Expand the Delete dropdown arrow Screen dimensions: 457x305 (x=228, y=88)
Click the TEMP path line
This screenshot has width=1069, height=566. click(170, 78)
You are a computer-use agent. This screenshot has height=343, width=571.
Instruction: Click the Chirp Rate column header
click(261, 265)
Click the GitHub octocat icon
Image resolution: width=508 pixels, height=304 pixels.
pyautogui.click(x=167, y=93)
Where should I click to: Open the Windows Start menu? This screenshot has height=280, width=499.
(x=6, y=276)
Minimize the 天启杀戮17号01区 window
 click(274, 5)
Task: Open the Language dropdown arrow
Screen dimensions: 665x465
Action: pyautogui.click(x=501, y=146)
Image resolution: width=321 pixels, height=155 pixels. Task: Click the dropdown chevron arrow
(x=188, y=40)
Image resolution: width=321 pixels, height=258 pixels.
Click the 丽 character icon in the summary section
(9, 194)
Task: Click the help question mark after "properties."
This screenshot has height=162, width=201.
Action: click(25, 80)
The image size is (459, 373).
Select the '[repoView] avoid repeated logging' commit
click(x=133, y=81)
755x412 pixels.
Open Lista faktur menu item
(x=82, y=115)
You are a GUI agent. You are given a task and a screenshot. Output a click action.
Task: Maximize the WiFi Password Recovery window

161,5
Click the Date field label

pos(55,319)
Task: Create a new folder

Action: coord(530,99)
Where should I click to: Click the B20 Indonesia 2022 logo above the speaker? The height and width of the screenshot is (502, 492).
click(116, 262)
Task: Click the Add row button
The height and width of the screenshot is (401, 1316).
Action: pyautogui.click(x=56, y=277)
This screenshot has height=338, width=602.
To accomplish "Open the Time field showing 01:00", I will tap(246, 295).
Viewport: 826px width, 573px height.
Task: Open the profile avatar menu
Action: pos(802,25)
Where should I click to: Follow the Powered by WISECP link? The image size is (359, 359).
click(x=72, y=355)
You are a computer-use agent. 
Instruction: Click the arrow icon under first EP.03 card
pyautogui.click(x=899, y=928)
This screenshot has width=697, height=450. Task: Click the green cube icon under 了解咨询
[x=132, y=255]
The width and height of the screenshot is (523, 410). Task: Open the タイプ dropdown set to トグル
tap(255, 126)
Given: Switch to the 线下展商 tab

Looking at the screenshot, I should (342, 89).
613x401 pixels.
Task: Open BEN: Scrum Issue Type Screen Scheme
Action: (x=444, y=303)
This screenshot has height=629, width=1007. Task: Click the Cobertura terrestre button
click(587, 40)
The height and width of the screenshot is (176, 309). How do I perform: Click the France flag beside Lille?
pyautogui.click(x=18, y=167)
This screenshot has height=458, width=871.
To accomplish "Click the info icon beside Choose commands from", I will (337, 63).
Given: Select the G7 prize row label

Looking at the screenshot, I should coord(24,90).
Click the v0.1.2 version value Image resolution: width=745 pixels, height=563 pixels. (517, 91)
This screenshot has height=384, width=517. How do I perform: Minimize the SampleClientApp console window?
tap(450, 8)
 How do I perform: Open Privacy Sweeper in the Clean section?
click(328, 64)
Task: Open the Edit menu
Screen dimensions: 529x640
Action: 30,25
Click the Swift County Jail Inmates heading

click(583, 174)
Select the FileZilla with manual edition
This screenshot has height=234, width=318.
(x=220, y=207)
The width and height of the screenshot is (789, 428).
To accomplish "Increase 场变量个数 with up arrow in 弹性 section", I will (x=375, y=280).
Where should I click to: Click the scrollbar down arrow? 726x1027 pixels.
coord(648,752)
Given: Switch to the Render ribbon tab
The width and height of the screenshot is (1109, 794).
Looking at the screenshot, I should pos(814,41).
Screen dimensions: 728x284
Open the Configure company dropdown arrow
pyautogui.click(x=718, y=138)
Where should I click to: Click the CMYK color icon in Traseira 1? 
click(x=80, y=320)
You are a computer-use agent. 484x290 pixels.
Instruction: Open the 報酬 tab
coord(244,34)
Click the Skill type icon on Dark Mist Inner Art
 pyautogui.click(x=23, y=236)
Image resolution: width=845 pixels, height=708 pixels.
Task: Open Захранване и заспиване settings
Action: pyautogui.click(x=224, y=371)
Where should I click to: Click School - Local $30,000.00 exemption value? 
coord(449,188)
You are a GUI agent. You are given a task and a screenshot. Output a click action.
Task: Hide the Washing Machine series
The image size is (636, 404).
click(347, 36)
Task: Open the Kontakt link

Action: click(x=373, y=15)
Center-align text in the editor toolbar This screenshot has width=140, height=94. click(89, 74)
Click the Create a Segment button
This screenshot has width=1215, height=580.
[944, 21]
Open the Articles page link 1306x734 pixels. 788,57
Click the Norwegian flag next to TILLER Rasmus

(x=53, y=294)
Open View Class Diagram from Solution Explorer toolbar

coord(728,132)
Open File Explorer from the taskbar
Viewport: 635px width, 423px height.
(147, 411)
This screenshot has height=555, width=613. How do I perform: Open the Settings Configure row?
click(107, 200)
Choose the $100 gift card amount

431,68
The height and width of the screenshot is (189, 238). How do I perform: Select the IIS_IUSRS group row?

---------------

## TASK ITEM:
Your task is to set down exactly the lines from the line containing "Where should I click to: Click the scrollbar" to the end of the data above, including both ends.

## EXERCISE RESULT:
Where should I click to: Click the scrollbar down arrow? 726x1027 pixels.
coord(648,752)
Given: Switch to the Render ribbon tab
The width and height of the screenshot is (1109, 794).
Looking at the screenshot, I should pos(814,41).
Screen dimensions: 728x284
Open the Configure company dropdown arrow
pyautogui.click(x=718, y=138)
Where should I click to: Click the CMYK color icon in Traseira 1? 
click(x=80, y=320)
You are a computer-use agent. 484x290 pixels.
Instruction: Open the 報酬 tab
coord(244,34)
Click the Skill type icon on Dark Mist Inner Art
 pyautogui.click(x=23, y=236)
Image resolution: width=845 pixels, height=708 pixels.
Task: Open Захранване и заспиване settings
Action: pyautogui.click(x=224, y=371)
Where should I click to: Click School - Local $30,000.00 exemption value? 
coord(449,188)
You are a GUI agent. You are given a task and a screenshot. Output a click action.
Task: Hide the Washing Machine series
The image size is (636, 404).
click(347, 36)
Task: Open the Kontakt link

Action: click(x=373, y=15)
Center-align text in the editor toolbar This screenshot has width=140, height=94. click(89, 74)
Click the Create a Segment button
This screenshot has width=1215, height=580.
[944, 21]
Open the Articles page link 1306x734 pixels. 788,57
Click the Norwegian flag next to TILLER Rasmus

(x=53, y=294)
Open View Class Diagram from Solution Explorer toolbar

coord(728,132)
Open File Explorer from the taskbar
Viewport: 635px width, 423px height.
(147, 411)
This screenshot has height=555, width=613. How do I perform: Open the Settings Configure row?
click(107, 200)
Choose the $100 gift card amount

431,68
The height and width of the screenshot is (189, 238). How do I perform: Select the IIS_IUSRS group row?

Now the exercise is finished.